THE future of Bantry General Hospital and the ambulance service in West Cork needs to be safeguarded during the Covid-19 pandemic.
That’s according to Deputy Michael Collins (Ind), who said he was fearful that routing ambulance crews directly to Cork could undermine West Cork’s vital healthcare service if politicians, and the public, are not vigilant.
The TD also called on the HSE not to delay the appointment of an anaesthetist so that Bantry General Hospital could retain its skill set and range of services.
He said he was fearful that, during the pandemic, ambulance crews were being directed to Cork for all manner of procedures that could easily have been dealt with in Bantry.
Deputy Collins, who brought a no confidence motion in Health Minister Simon Harris earlier this year, said: ‘It was on the eve of the general election that I raised concerns that Bantry General Hospital was at imminent risk of being downgraded.
‘At the time, GPs were invited to a meeting to consider using an emergency pack, provided by the HSE, to treat patients who would then be taken to hospital in Cork by ambulance.
‘Such a proposal would completely bypass Bantry General Hospital and, in time, cause the erosion of the hospital’s services because it would put the onus on GPs and paramedics to carry out emergency, life-saving services.
‘Technically, it would have resulted in the closure of Bantry General Hospital for accidents and emergencies after 5pm because the vast majority of casualties would have been routed by ambulance to Cork.’
‘During the pandemic,’ Deputy Collins said, ‘we cannot take our eye off the ball. I have heard constituents voicing their concerns that people are being taken to Cork for health issues that should be dealt with at Bantry General Hospital.’
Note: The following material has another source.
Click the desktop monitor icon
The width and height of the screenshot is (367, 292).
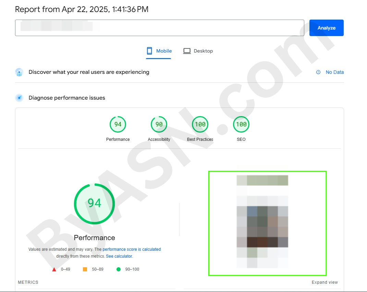click(187, 51)
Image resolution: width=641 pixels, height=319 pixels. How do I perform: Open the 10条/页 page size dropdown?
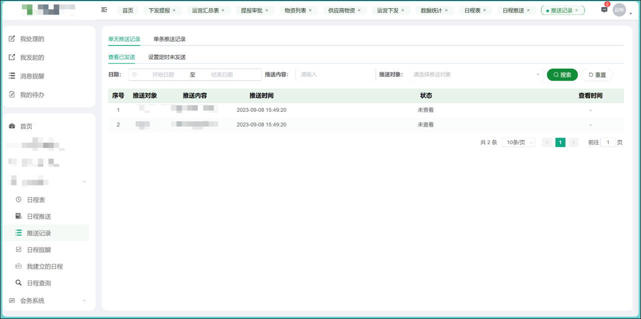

The TD claimed that without the appointment of a full-time anaesthetist, the hospital would automatically be downgraded because a range of services could not, under those circumstances, be provided.
‘This, for me, is a red line issue and any government that requires my support will need to give me an iron-clad commitment that Bantry General Hospital will not be downgraded.’
Cllr Declan Hurley (Ind), who is the chair of the Friends of Bantry General Hospital, added: ‘We need to be vigilant to protect our health services, here in West Cork, but the good news is that the €14.5m capital project to construct a state-of-the-art endoscopy and stroke unit at Bantry Hospital is going ahead.’
A spokesperson for South/South West Hospital Group issued a statement saying: ‘There are no plans by the HSE to downgrade Bantry General Hospital. The group has no further comment on this matter.’